═════ Data to use

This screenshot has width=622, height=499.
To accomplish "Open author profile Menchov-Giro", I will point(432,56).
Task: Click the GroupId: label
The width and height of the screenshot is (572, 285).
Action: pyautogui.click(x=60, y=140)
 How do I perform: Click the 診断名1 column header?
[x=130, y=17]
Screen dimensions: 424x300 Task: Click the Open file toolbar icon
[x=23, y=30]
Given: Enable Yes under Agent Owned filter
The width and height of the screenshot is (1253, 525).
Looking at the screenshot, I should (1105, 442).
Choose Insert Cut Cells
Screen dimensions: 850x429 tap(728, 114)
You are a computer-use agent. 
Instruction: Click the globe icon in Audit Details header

══════════

About this task: Write out exactly the lines of the entries above that run from the line containing "You are a computer-use agent." through the last line, including both.

Answer below:
You are a computer-use agent. 
Instruction: Click the globe icon in Audit Details header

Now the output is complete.